Item coordinate data
———

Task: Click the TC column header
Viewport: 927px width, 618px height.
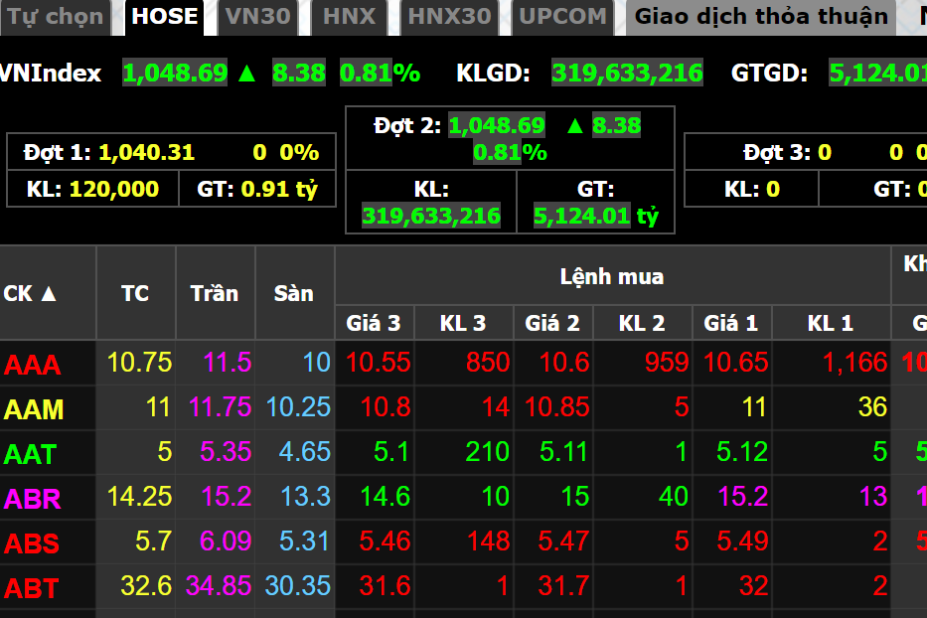Action: pos(135,293)
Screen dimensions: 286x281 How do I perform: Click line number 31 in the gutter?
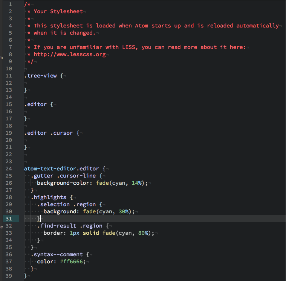tap(9, 219)
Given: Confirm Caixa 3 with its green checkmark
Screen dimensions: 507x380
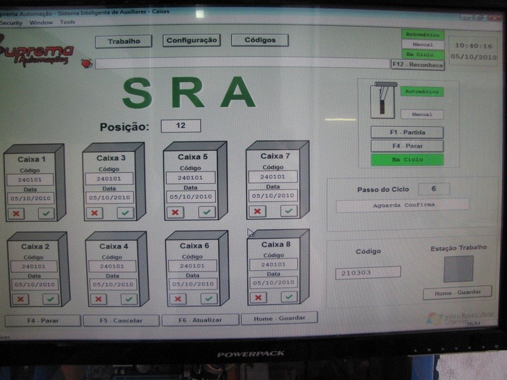Looking at the screenshot, I should point(125,213).
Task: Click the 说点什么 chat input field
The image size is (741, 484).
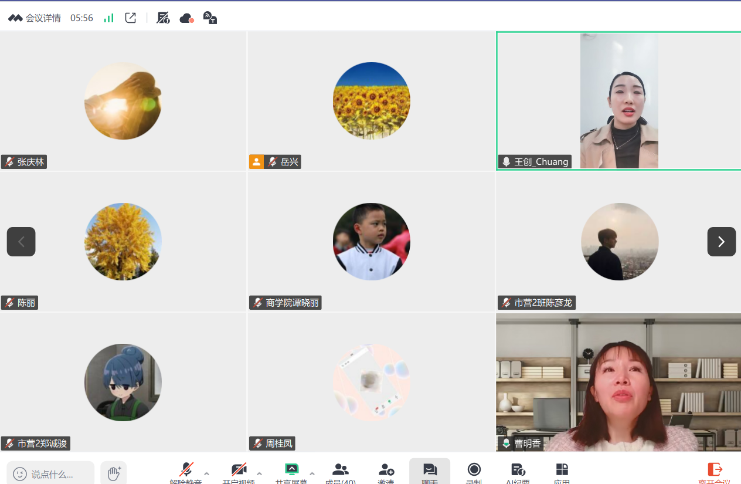Action: (52, 473)
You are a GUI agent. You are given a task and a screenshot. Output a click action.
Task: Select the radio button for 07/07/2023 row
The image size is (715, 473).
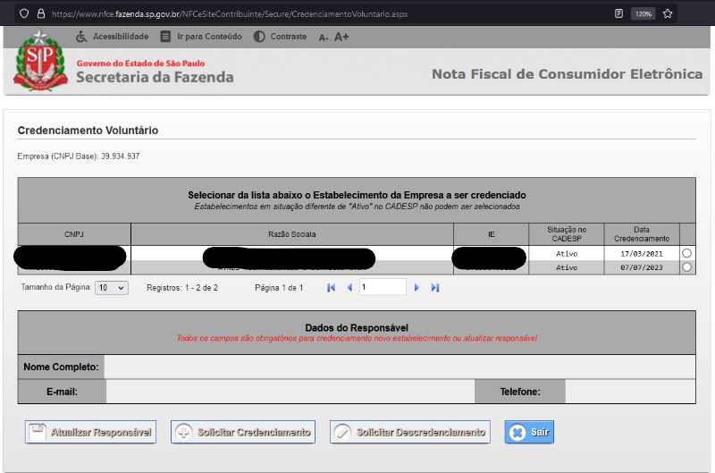(x=686, y=267)
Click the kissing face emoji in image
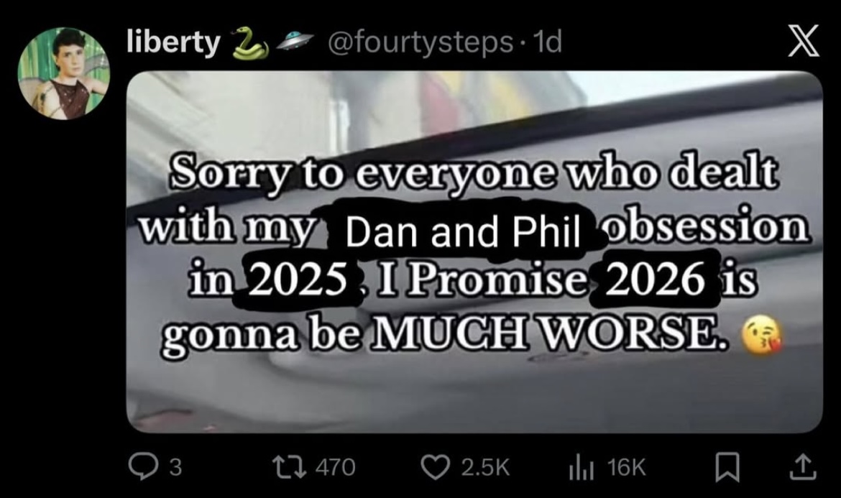Viewport: 841px width, 498px height. tap(762, 336)
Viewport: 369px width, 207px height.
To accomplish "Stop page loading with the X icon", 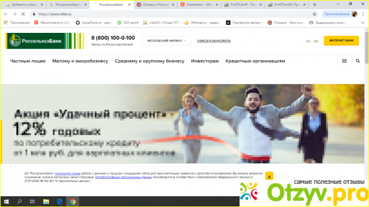I will (x=23, y=14).
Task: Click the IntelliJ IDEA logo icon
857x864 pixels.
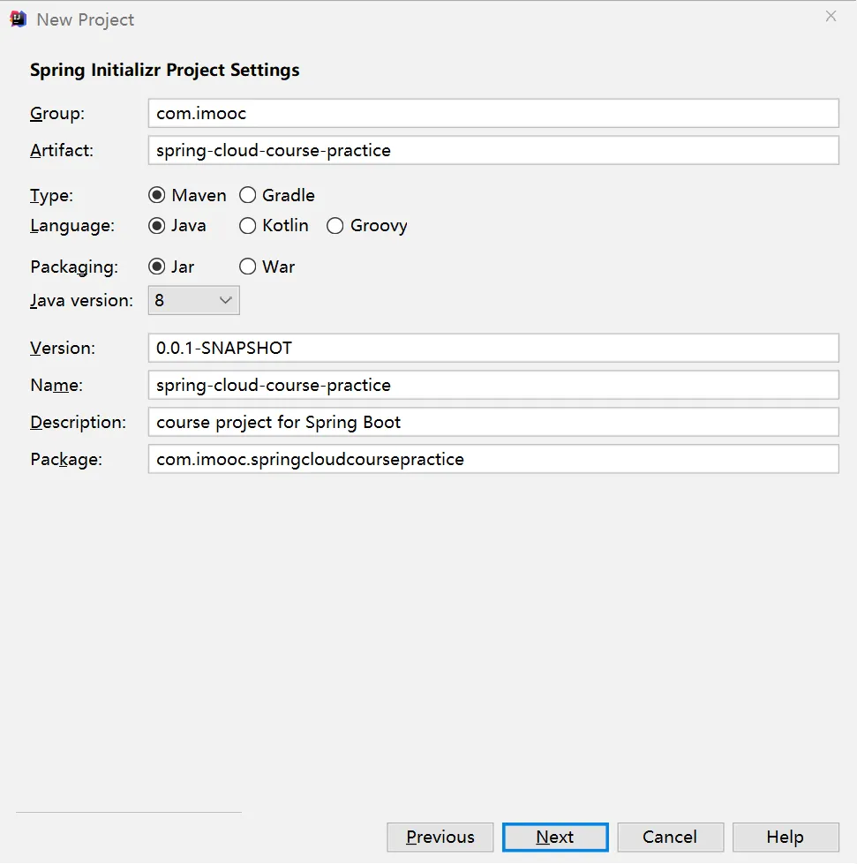Action: 18,19
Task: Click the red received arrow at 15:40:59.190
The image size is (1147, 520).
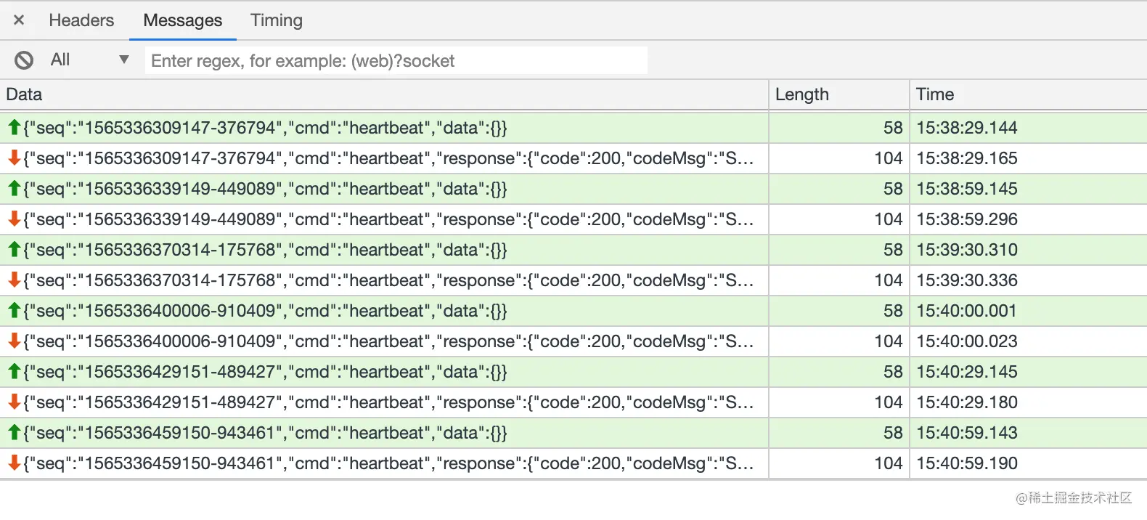Action: (14, 463)
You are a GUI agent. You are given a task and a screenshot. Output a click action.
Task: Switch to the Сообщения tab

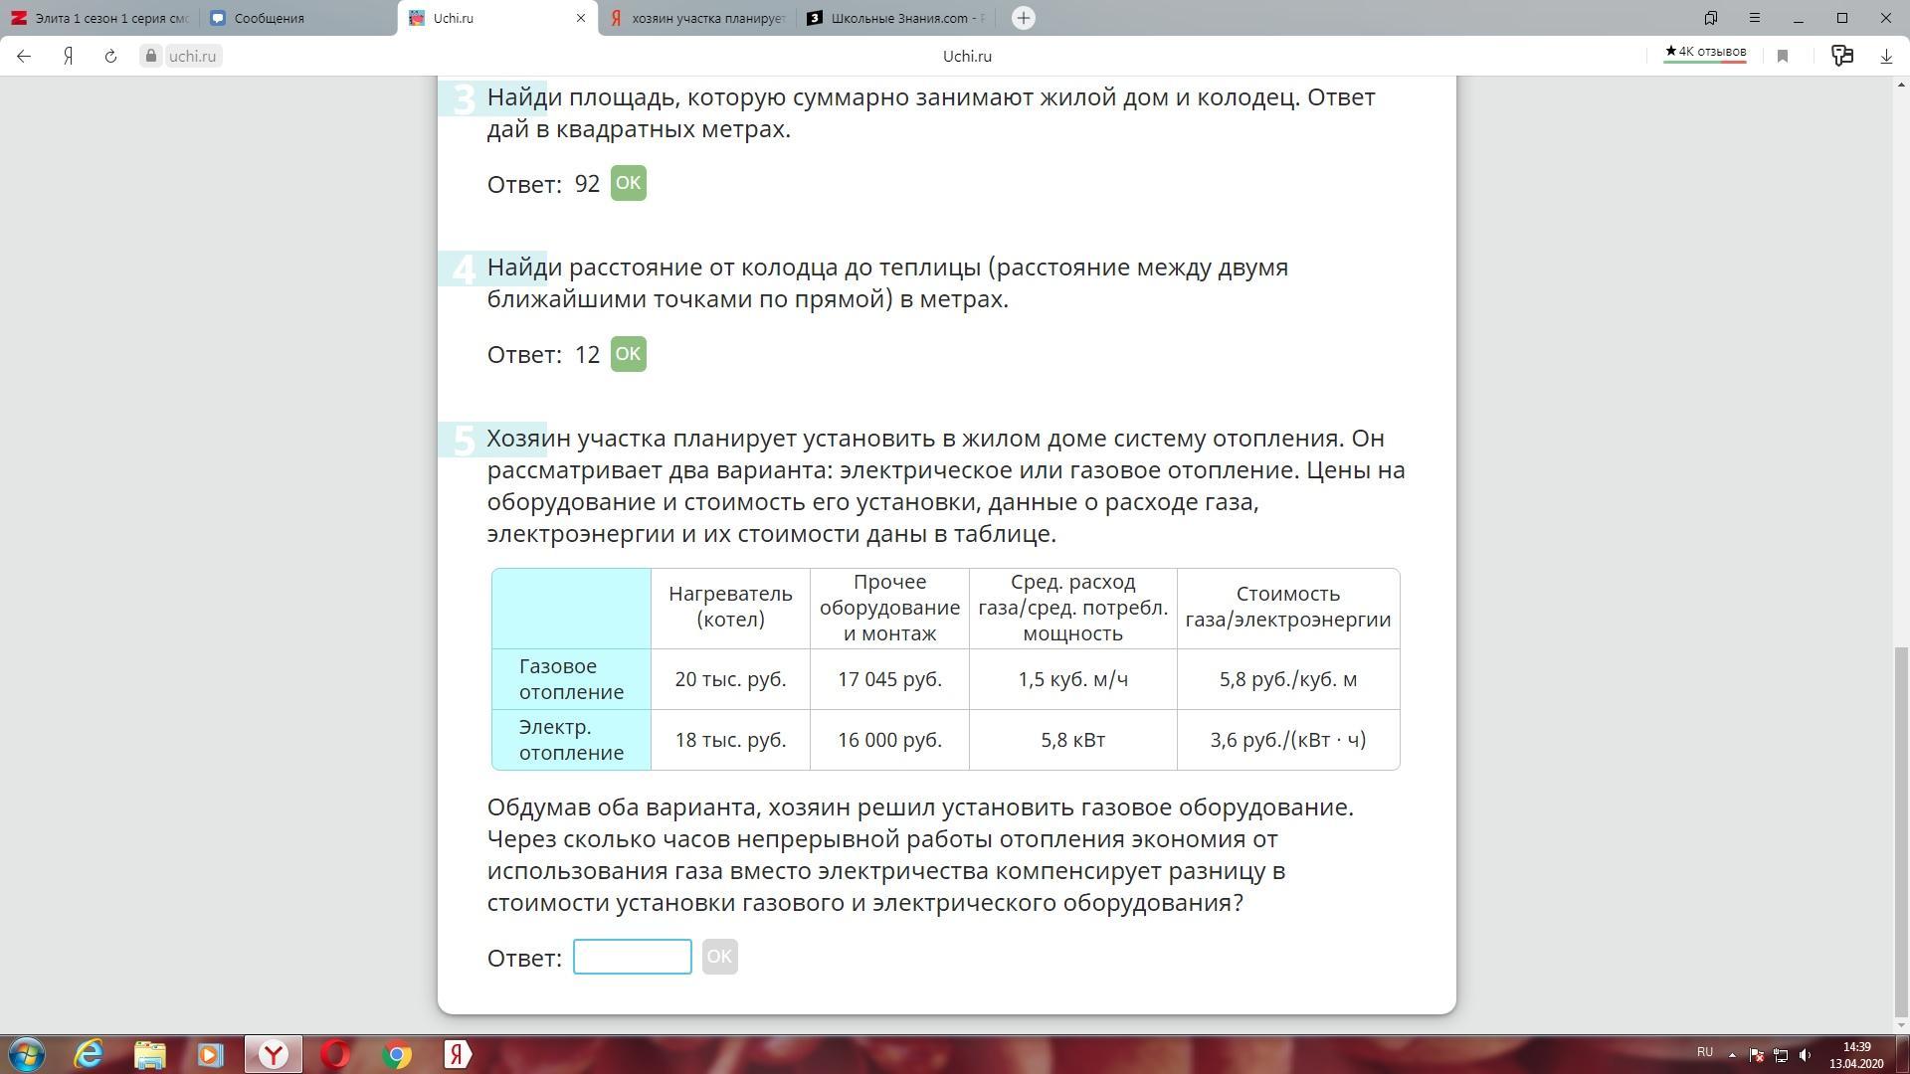[269, 18]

———

## Work to do
Transcribe the stretch of the records from the beginning through the line containing "tap(9, 219)", leaving the pictures out of your transcription.

## Response for this exercise
Task: Click the TC column header
Viewport: 927px width, 618px height.
Action: pos(135,293)
Screen dimensions: 286x281 How do I perform: Click line number 31 in the gutter?
tap(9, 219)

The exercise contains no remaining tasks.